The CECC identifies five areas of particular concern, TIME adds:

  1. Rule of Law: When China joined the World Trade Organization 15 years ago, it made commitments regarding enshrining financial fair play and judicial independence. However, the CECC report says that China has failed to implement substantive legal reforms, and instead of “rule of law” has become “rule by law — that is, using the law as a means to expand control over Chinese society while disregarding the law when it does not accommodate Party imperatives or advance Party objectives.”…Xi’s “tigers and flies” anti-corruption campaign has also seen accusations of torture and coerced confessions and even a spate of suicides by those in line for CCP disciplinary investigations….“Xi is also looking to promote allies ahead of a major leadership transition next year,” Meredith Sumpter, Asia director of Eurasia Group think-tank, tells TIME. “His efforts to ensure that he will be able to fill the five available positions on the Politburo Standing Committee have included making political rivals targets of anti-graft probes.”
  2. Civil Society: “Rule by law” has also increasingly been used to quash civil society, and groups and individuals working in what were previously acceptable areas are finding that they are under siege…..Much of this stems from Document No. 9, the internal CCP directive issued just as Xi came to power, which pointed to China’s flourishing civil society as a risk to the Party’s hold over society. “Advocates of civil society want to squeeze the Party out of leadership of the masses at the local level, even setting the Party against the masses, to the point that their advocacy is becoming a serious form of political opposition,” says the document….China’s new foreign NGO and domestic Charity Laws are designed to interpret that “threat” pretty broadly, drastically limiting the ability for civil society to operate outside government sponsorship.

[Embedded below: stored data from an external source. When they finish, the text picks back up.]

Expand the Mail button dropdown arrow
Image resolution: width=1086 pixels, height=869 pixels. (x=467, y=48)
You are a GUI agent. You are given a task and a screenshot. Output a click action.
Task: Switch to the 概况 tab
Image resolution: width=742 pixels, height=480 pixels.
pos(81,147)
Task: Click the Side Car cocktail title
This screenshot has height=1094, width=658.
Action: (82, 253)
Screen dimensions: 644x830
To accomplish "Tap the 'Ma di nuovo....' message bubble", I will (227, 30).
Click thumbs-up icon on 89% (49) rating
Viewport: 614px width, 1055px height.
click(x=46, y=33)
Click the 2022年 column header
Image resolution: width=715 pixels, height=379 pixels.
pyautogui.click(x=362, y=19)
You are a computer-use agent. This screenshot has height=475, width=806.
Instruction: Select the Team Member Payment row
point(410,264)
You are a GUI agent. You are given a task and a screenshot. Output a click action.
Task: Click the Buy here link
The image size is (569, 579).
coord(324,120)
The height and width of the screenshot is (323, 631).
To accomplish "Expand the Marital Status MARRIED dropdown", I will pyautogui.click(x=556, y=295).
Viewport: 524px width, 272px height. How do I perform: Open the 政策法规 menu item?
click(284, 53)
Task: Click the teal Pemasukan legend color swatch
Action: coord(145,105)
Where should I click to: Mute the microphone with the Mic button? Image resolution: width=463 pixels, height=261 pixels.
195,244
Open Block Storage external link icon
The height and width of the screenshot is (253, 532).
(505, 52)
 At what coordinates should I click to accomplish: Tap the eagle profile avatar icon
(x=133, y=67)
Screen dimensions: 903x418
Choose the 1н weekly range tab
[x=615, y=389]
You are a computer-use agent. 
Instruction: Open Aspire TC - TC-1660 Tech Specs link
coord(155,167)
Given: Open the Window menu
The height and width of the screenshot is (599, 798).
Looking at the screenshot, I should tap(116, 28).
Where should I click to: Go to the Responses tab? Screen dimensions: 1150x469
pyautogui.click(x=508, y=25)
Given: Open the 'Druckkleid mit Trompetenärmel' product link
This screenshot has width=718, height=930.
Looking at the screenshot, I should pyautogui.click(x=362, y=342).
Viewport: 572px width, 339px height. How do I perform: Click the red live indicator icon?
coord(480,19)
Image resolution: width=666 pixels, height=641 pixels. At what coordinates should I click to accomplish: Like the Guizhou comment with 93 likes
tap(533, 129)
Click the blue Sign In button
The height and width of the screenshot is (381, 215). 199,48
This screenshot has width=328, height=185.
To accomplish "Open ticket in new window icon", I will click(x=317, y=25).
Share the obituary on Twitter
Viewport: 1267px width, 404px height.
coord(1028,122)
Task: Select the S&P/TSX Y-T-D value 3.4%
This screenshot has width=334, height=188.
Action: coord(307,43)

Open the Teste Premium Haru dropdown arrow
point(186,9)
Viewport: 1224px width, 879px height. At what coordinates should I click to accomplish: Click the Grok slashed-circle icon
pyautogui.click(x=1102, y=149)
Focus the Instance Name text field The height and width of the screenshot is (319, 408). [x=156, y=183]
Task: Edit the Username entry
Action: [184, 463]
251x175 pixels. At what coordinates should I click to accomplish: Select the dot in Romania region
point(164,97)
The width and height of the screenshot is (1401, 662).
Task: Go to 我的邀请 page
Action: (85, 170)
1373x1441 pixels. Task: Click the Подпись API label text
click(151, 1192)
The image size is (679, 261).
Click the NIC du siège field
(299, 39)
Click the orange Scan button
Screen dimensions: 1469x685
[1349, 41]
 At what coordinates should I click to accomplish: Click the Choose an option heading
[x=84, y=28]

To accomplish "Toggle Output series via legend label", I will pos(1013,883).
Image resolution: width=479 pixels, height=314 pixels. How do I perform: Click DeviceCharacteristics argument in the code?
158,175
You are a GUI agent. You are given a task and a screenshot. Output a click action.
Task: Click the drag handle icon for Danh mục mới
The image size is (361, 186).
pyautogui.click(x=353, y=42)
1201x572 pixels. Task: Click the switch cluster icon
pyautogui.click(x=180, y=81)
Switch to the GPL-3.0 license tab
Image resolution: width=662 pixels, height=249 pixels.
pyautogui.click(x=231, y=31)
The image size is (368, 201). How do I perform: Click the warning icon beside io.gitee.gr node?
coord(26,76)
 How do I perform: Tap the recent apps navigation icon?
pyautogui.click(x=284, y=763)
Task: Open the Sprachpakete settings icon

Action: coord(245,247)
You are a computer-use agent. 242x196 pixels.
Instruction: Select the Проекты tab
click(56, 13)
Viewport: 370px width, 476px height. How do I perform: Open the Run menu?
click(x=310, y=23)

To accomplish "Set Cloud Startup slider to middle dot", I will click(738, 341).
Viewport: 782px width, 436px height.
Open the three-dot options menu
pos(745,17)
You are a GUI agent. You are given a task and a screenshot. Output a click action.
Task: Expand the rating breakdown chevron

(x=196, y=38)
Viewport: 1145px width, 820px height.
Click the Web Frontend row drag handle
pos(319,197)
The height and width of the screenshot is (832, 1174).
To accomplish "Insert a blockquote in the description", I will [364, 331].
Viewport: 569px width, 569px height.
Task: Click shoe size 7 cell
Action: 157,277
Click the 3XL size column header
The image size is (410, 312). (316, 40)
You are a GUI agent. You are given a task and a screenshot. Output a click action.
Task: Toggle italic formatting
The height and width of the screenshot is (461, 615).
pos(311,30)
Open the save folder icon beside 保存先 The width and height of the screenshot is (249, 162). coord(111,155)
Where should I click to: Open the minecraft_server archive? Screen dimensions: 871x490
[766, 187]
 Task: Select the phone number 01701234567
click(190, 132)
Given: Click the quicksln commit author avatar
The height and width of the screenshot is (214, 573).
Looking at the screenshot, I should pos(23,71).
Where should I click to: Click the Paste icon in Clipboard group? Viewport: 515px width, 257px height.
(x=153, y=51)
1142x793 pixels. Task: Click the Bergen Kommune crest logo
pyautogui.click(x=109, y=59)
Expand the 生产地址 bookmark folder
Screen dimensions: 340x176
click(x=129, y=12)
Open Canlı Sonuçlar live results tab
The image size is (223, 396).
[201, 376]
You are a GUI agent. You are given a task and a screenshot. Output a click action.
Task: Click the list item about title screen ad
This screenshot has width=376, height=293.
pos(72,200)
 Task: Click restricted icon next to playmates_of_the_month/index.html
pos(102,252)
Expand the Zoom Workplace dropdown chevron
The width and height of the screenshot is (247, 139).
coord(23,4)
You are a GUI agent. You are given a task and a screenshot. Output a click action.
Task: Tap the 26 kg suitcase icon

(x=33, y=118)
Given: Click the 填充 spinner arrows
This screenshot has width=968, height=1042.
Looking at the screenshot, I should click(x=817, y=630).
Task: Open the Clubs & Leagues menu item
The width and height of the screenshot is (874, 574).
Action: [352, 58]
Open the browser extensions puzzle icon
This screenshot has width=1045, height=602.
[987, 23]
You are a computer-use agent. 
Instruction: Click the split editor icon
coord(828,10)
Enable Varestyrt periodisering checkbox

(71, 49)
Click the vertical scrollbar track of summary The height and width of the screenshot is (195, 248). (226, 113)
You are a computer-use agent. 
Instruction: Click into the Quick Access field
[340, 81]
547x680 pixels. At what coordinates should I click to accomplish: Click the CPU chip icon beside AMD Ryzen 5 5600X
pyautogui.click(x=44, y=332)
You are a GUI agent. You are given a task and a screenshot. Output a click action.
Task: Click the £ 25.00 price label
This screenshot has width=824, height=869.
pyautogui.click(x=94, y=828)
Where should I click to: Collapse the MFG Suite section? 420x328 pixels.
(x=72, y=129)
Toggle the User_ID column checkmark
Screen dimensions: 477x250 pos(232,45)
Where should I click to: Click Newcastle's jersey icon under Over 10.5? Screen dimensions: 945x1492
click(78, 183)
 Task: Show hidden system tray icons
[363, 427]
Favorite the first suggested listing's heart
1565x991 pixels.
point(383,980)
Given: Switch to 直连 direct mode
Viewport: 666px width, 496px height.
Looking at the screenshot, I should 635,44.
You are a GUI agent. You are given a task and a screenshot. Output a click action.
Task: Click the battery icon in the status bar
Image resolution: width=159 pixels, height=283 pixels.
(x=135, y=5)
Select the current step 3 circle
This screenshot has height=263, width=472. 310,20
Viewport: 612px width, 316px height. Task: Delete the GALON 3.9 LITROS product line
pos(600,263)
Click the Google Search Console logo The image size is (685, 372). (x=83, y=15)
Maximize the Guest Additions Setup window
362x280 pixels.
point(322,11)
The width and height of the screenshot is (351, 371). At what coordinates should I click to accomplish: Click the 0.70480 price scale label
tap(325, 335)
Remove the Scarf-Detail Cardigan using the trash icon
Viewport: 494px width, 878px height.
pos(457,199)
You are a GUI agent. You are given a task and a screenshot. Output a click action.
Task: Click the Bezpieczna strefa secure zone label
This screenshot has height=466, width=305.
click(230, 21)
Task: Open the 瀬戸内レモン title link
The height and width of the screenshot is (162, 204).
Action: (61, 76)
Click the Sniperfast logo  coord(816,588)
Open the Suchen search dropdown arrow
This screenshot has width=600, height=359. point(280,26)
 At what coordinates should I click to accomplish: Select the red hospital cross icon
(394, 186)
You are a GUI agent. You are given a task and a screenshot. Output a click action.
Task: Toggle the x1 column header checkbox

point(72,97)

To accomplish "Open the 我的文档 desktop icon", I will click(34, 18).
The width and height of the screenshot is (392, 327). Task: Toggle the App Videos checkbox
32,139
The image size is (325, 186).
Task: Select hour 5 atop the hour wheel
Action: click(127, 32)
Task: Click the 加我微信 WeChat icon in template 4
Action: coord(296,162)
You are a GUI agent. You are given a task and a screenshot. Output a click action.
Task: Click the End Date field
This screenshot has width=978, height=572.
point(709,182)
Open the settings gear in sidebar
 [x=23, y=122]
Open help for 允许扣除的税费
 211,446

  3. Labor Rights: china labour bullOver the last three decades, CCP legitimacy has been inextricably linked to economic growth and raising the living standards of the Chinese people. But that legitimacy is facing unprecedented challenges as economic growth slows to the weakest annual rate in 25 years and economic liberalization flounders. ……. Labor NGOs have long been subjected to various forms of harassment, often when their actions chaff with the interests of venal individuals connected to the CCP, but labor rights advocates have reported a comprehensive upping of pressure from late 2014. “With the economy slowing down, the government is nervous, as workers have shown their ability to not just organize, but organize and win,” says China Labour Bulletin researcher Keegan Elmer. “The NGOs are a crucial part of the broader worker struggles in the country, and this ruling and crackdown were directed just as much at their struggles as they were at civil society and international labor rights.”
  4. Media: Freedom of the press has, of course, never been a strong point since the birth of the People’s Republic. This year, China ranked 176 out of 180 countries in Reporters Without Borders’ World Press Freedom Index, and was “the world’s worst jailer of the press” for the second year in a row, according to the Committee to Protect Journalists……”
  5. Nationalism: Increasingly, CCP directives exhibit a nationalist bent. The 13th Five-Year Plan, adopted this year, explicitly cites an intention to “spur a great rejuvenation of the Chinese nation” in line with the “Chinese dream.” ……Authorities in Tibetan and Xinjiang autonomous areas continue with policies that further threaten indigenous culture, religion and language, even labeling ordinary religious activities by Uighur Muslims as extremism and terrorism. Self-immolation protests in Tibetan communities have slowed — perhaps, the CECC speculates, due to the authorities imposing collective punishment on the family members of self-immolators.